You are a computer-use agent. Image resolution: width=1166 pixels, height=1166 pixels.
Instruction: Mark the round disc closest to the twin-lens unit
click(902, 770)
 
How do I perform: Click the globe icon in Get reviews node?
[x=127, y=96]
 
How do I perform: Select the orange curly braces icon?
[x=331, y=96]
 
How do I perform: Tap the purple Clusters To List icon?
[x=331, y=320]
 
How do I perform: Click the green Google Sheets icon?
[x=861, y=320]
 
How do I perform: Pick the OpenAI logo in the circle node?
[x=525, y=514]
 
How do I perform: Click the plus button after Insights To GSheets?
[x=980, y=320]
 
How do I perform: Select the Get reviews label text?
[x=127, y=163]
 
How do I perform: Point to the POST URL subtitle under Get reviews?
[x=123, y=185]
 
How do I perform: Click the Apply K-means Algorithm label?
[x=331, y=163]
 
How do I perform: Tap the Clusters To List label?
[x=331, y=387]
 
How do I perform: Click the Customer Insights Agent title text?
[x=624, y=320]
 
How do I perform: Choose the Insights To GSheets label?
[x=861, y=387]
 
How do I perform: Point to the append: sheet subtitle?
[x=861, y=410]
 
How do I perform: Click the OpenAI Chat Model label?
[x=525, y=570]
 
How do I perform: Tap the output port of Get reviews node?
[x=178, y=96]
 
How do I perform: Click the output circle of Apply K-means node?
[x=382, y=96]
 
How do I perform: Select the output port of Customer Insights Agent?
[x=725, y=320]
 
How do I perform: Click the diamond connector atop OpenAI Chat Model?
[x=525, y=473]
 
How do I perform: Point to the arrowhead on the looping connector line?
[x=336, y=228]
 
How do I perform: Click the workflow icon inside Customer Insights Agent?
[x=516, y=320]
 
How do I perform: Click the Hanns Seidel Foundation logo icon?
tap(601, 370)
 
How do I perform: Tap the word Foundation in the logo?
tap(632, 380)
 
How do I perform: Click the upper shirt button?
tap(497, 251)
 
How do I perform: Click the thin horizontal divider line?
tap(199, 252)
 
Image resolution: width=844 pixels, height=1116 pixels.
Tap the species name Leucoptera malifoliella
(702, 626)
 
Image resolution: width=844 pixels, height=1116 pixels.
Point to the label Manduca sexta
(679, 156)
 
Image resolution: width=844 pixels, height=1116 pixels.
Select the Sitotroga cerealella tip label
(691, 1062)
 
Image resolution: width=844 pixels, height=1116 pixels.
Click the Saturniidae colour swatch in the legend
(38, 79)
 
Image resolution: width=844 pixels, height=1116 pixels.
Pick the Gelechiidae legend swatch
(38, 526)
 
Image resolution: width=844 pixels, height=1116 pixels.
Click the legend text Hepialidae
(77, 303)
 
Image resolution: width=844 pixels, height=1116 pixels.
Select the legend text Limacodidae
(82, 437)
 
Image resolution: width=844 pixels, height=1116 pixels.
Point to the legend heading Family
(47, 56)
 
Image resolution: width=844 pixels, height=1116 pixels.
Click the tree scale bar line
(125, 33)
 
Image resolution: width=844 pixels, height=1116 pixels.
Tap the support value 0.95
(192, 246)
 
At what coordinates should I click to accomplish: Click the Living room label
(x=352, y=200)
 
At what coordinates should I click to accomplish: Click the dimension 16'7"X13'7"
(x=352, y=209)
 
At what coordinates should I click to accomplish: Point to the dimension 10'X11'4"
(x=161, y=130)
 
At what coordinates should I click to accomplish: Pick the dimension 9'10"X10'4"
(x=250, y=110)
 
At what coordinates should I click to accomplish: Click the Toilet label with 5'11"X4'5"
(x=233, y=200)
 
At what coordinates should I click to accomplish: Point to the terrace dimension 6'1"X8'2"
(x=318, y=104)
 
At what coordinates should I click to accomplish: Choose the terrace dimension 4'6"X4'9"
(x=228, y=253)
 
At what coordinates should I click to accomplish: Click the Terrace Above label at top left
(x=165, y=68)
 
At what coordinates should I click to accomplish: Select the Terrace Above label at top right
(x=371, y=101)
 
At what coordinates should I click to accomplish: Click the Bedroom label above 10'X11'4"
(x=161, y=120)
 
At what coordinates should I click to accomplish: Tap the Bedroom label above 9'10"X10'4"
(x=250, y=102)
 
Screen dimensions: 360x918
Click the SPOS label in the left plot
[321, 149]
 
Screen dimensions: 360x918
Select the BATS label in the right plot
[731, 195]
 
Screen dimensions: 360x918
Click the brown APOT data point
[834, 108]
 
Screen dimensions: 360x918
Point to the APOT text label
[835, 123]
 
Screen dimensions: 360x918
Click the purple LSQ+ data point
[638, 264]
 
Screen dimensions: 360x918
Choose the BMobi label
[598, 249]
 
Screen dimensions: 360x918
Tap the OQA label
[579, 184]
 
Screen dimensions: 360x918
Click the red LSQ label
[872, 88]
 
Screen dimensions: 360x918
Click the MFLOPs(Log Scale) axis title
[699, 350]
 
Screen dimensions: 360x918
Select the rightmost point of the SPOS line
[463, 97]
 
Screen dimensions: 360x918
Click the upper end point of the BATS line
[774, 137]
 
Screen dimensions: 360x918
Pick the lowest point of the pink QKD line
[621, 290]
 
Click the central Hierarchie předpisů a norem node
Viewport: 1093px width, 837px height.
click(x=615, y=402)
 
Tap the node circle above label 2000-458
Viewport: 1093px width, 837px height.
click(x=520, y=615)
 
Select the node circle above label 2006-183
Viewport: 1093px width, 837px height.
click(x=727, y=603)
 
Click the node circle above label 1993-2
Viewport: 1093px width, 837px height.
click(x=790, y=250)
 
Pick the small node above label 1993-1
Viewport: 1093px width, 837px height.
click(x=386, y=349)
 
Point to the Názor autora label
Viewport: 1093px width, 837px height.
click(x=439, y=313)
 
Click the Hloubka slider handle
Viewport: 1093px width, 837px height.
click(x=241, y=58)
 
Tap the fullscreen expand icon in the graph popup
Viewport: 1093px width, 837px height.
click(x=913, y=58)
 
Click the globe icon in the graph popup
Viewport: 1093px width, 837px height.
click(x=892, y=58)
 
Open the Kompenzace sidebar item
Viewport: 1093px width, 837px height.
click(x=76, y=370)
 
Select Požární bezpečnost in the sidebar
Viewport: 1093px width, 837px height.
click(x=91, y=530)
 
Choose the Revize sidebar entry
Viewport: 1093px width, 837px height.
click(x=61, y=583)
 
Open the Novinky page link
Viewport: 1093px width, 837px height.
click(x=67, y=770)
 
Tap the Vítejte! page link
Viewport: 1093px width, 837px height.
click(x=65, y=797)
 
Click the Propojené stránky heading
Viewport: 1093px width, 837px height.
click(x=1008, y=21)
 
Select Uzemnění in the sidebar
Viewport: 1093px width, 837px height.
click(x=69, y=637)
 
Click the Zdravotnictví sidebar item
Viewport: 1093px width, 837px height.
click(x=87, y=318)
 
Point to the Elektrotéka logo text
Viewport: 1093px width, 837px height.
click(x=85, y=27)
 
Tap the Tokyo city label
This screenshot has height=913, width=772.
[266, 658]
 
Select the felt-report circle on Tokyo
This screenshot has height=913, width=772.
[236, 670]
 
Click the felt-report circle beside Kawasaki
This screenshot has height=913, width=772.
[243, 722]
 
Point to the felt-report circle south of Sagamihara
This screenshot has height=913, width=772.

#### Task instructions:
Copy all of the items above word for word, with nothing changed or left out.

#### Task response:
You are a computer-use agent. Image resolution: width=1166 pixels, height=1166 pixels.
Instruction: Mark the round disc closest to the twin-lens unit
click(902, 770)
 
How do I perform: Click the globe icon in Get reviews node?
[x=127, y=96]
 
How do I perform: Select the orange curly braces icon?
[x=331, y=96]
 
How do I perform: Tap the purple Clusters To List icon?
[x=331, y=320]
 
How do I perform: Click the green Google Sheets icon?
[x=861, y=320]
 
How do I perform: Pick the OpenAI logo in the circle node?
[x=525, y=514]
 
How do I perform: Click the plus button after Insights To GSheets?
[x=980, y=320]
 
How do I perform: Select the Get reviews label text?
[x=127, y=163]
 
How do I perform: Point to the POST URL subtitle under Get reviews?
[x=123, y=185]
 
How do I perform: Click the Apply K-means Algorithm label?
[x=331, y=163]
 
How do I perform: Tap the Clusters To List label?
[x=331, y=387]
 
How do I perform: Click the Customer Insights Agent title text?
[x=624, y=320]
 
How do I perform: Choose the Insights To GSheets label?
[x=861, y=387]
 
How do I perform: Point to the append: sheet subtitle?
[x=861, y=410]
 
How do I perform: Click the OpenAI Chat Model label?
[x=525, y=570]
 
How do I perform: Tap the output port of Get reviews node?
[x=178, y=96]
 
How do I perform: Click the output circle of Apply K-means node?
[x=382, y=96]
 
How do I perform: Select the output port of Customer Insights Agent?
[x=725, y=320]
 
How do I perform: Click the diamond connector atop OpenAI Chat Model?
[x=525, y=473]
 
How do I perform: Point to the arrowhead on the looping connector line?
[x=336, y=228]
 
How do I perform: Click the workflow icon inside Customer Insights Agent?
[x=516, y=320]
 
How do I perform: Click the Hanns Seidel Foundation logo icon?
tap(601, 370)
 
How do I perform: Tap the word Foundation in the logo?
tap(632, 380)
 
How do I perform: Click the upper shirt button?
tap(497, 251)
 
How do I perform: Click the thin horizontal divider line?
tap(199, 252)
 
Image resolution: width=844 pixels, height=1116 pixels.
Tap the species name Leucoptera malifoliella
(702, 626)
 
Image resolution: width=844 pixels, height=1116 pixels.
Point to the label Manduca sexta
(679, 156)
 
Image resolution: width=844 pixels, height=1116 pixels.
Select the Sitotroga cerealella tip label
(691, 1062)
 
Image resolution: width=844 pixels, height=1116 pixels.
Click the Saturniidae colour swatch in the legend
(38, 79)
 
Image resolution: width=844 pixels, height=1116 pixels.
Pick the Gelechiidae legend swatch
(38, 526)
 
Image resolution: width=844 pixels, height=1116 pixels.
Click the legend text Hepialidae
(77, 303)
 
Image resolution: width=844 pixels, height=1116 pixels.
Select the legend text Limacodidae
(82, 437)
 
Image resolution: width=844 pixels, height=1116 pixels.
Point to the legend heading Family
(47, 56)
 
Image resolution: width=844 pixels, height=1116 pixels.
Click the tree scale bar line
(125, 33)
 
Image resolution: width=844 pixels, height=1116 pixels.
Tap the support value 0.95
(192, 246)
 
At what coordinates should I click to accomplish: Click the Living room label
(x=352, y=200)
 
At what coordinates should I click to accomplish: Click the dimension 16'7"X13'7"
(x=352, y=209)
 
At what coordinates should I click to accomplish: Point to the dimension 10'X11'4"
(x=161, y=130)
 
At what coordinates should I click to accomplish: Pick the dimension 9'10"X10'4"
(x=250, y=110)
 
At what coordinates should I click to accomplish: Click the Toilet label with 5'11"X4'5"
(x=233, y=200)
 
At what coordinates should I click to accomplish: Point to the terrace dimension 6'1"X8'2"
(x=318, y=104)
 
At what coordinates should I click to accomplish: Choose the terrace dimension 4'6"X4'9"
(x=228, y=253)
 
At what coordinates should I click to accomplish: Click the Terrace Above label at top left
(x=165, y=68)
 
At what coordinates should I click to accomplish: Select the Terrace Above label at top right
(x=371, y=101)
 
At what coordinates should I click to accomplish: Click the Bedroom label above 10'X11'4"
(x=161, y=120)
 
At what coordinates should I click to accomplish: Tap the Bedroom label above 9'10"X10'4"
(x=250, y=102)
 
Screen dimensions: 360x918
Click the SPOS label in the left plot
[321, 149]
 
Screen dimensions: 360x918
Select the BATS label in the right plot
[731, 195]
 
Screen dimensions: 360x918
Click the brown APOT data point
[834, 108]
 
Screen dimensions: 360x918
Point to the APOT text label
[835, 123]
 
Screen dimensions: 360x918
Click the purple LSQ+ data point
[638, 264]
 
Screen dimensions: 360x918
Choose the BMobi label
[598, 249]
 
Screen dimensions: 360x918
Tap the OQA label
[579, 184]
 
Screen dimensions: 360x918
Click the red LSQ label
[872, 88]
 
Screen dimensions: 360x918
Click the MFLOPs(Log Scale) axis title
[699, 350]
 
Screen dimensions: 360x918
Select the rightmost point of the SPOS line
[463, 97]
 
Screen dimensions: 360x918
Click the upper end point of the BATS line
[774, 137]
 
Screen dimensions: 360x918
Pick the lowest point of the pink QKD line
[621, 290]
 
Click the central Hierarchie předpisů a norem node
Viewport: 1093px width, 837px height.
click(x=615, y=402)
 
Tap the node circle above label 2000-458
Viewport: 1093px width, 837px height.
click(x=520, y=615)
 
Select the node circle above label 2006-183
Viewport: 1093px width, 837px height.
click(x=727, y=603)
 
Click the node circle above label 1993-2
Viewport: 1093px width, 837px height.
click(x=790, y=250)
 
Pick the small node above label 1993-1
Viewport: 1093px width, 837px height.
click(x=386, y=349)
 
Point to the Názor autora label
Viewport: 1093px width, 837px height.
click(x=439, y=313)
 
Click the Hloubka slider handle
Viewport: 1093px width, 837px height.
click(x=241, y=58)
 
Tap the fullscreen expand icon in the graph popup
Viewport: 1093px width, 837px height.
click(x=913, y=58)
 
Click the globe icon in the graph popup
Viewport: 1093px width, 837px height.
click(x=892, y=58)
 
Open the Kompenzace sidebar item
Viewport: 1093px width, 837px height.
click(x=76, y=370)
 
Select Požární bezpečnost in the sidebar
Viewport: 1093px width, 837px height.
click(x=91, y=530)
 
Choose the Revize sidebar entry
Viewport: 1093px width, 837px height.
click(x=61, y=583)
 
Open the Novinky page link
Viewport: 1093px width, 837px height.
click(x=67, y=770)
 
Tap the Vítejte! page link
Viewport: 1093px width, 837px height.
click(x=65, y=797)
 
Click the Propojené stránky heading
Viewport: 1093px width, 837px height.
click(x=1008, y=21)
 
Select Uzemnění in the sidebar
Viewport: 1093px width, 837px height.
click(x=69, y=637)
 
Click the Zdravotnictví sidebar item
Viewport: 1093px width, 837px height.
click(x=87, y=318)
 
Point to the Elektrotéka logo text
Viewport: 1093px width, 837px height.
click(x=85, y=27)
 
Tap the Tokyo city label
This screenshot has height=913, width=772.
[266, 658]
 
Select the felt-report circle on Tokyo
This screenshot has height=913, width=772.
[236, 670]
 
Click the felt-report circle beside Kawasaki
This screenshot has height=913, width=772.
[243, 722]
 
Point to the felt-report circle south of Sagamihara
This screenshot has height=913, width=772.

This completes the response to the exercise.